A year earlier, it had net income of $6,254,000 or 57 cents per diluted share. The slumping Central Valley housing industry is being blamed. The bank has had to set aside more than $3.7 million as a loan loss reserve and a provision for off-balance sheet items of $1.595 million.

It’s due to a previously disclosed $12.9 million residential construction project located in Rocklin that the bank foreclosed on July 25. The developer was not identified by the bank.

Friday, July 20, 2007

Snaith: 'I didn't anticipate the severity of the sub-prime issue'

Another for the "surprised expert" category. From the Stockton Record:

California's economy is headed for a soft landing, not a recessionary crash, according to the latest forecast [pdf] from University of the Pacific's Business Forecasting Center.

"To say we're going downhill is a fair characterization, but we're not going off a cliff," said Sean Snaith, consultant to Pacific's Forecasting Center and director of University of Central Florida's Institute for Economic Competitiveness.

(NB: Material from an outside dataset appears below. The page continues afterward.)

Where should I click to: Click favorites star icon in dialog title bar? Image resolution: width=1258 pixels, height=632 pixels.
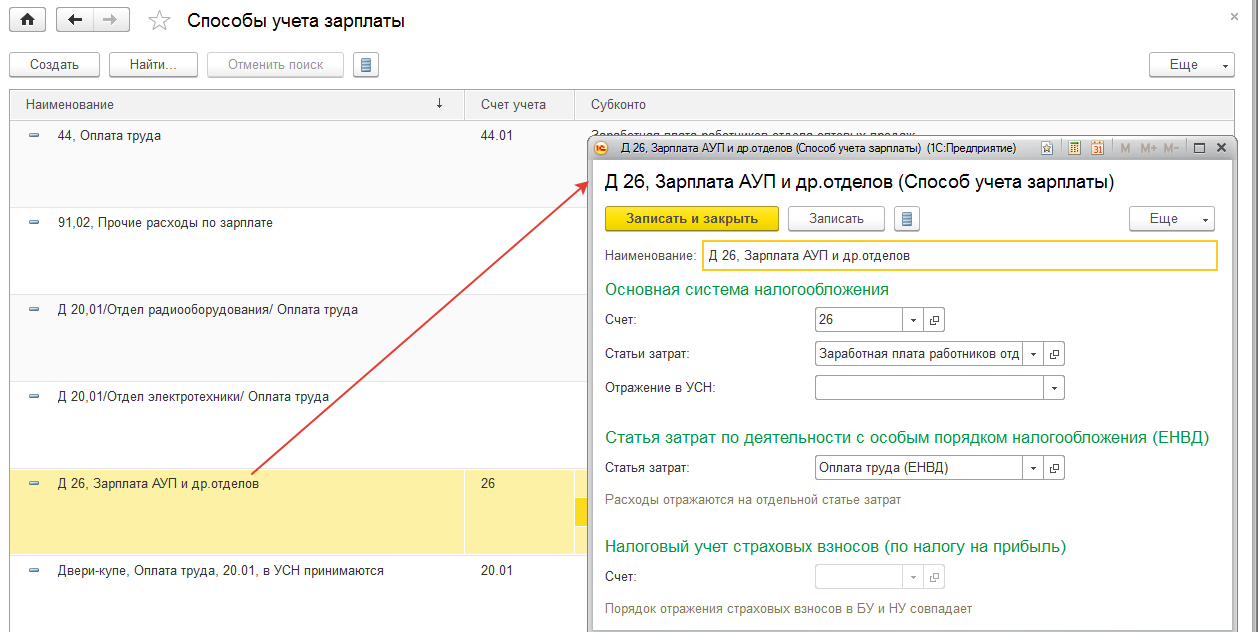click(x=1047, y=148)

Slumping conditions in the state's housing market and energy price volatility are contributing to the downturn...Defaults on sub-prime loans, which are mortgages made to borrowers with poor credit ratings, are magnifying the problem, particularly in the Stockton-San Joaquin County area, Snaith said.

"I didn't anticipate the severity of the sub-prime issue," he said. More borrowers than he thought jumped at loans touting low interest rates and monthly payments....
From the Sacramento Bee (hat tip Gwyn):
Weighed down by the housing sector, the job markets in California and Sacramento nearly ground to a halt last month. The Sacramento-area unemployment rate jumped four-tenths of a point in June to 5.2 percent, the Employment Development Department reported Friday. Although the region added 200 construction jobs, financial-services payrolls shrank by 1,300 - a reflection of cutbacks in real estate and mortgage lending.
From the Associated Press (via Forbes):
It was supposed to be contained slump, but there's no avoiding it any more: The housing sector's woes are spreading, squeezing makers of everything from the fireplace to the kitchen sink.

The market's two-year meltdown has already claimed a number of obvious victims, from the homebuilders who overextended themselves trying to satisfy unsustainable demand, to aggressive lenders who scuttled vetting procedures to cash in on commissions - but the recent round of earnings reports indicates the turmoil is more widespread than people first expected.
...
As the housing slump spreads to a wider swath of the economy, economists and industry groups that long claimed the turmoil would be contained are warning otherwise.

[Sacramento Bee] newspaper publisher McClatchy Co. reported a 9.5 percent decline in second-quarter profits Thursday....McClatchy attributed the weaker results largely to a severe decline in real estate advertising in two of its key markets, California and Florida, where the housing market had been booming.

Gary Pruitt, McClatchy's CEO, said in a statement that advertising revenues were down 17.8 percent in those two markets in the second quarter, with auto and employment advertising falling in tandem with real estate advertising given the importance of the housing sector to those economies.
From the Sacramento Bee:
The McClatchy Co.'s latest earnings show the Sacramento-based publisher is still feeling the impact of a one-two punch: the newspaper industry's overall advertising slump and a housing market downturn that's slammed two of McClatchy's biggest markets.
...
The downturn mainly reflected a significant drop in ad sales, especially at McClatchy's California and Florida papers. Nearly three-quarters of the drop in ad revenue came from those two states, which are suffering from real estate woes. Real estate advertising was down 32 percent in California and Florida, causing a spillover effect that depressed other ad categories.
Also from The Bee:
Dallas-based auction giant Hudson & Marshall says it's expecting about 1,000 people Sunday for its first foreclosure auction here of 175 houses...What's attracting the auctioneers -- and buyers: More than 4,000 bank repossessions so far this year in Amador, El Dorado, Nevada, Placer, Sacramento, Sutter, Yolo and Yuba counties, according to Foreclosures.com of Fair Oaks. That's roughly twice last year's total of 2,082 bank repossessions.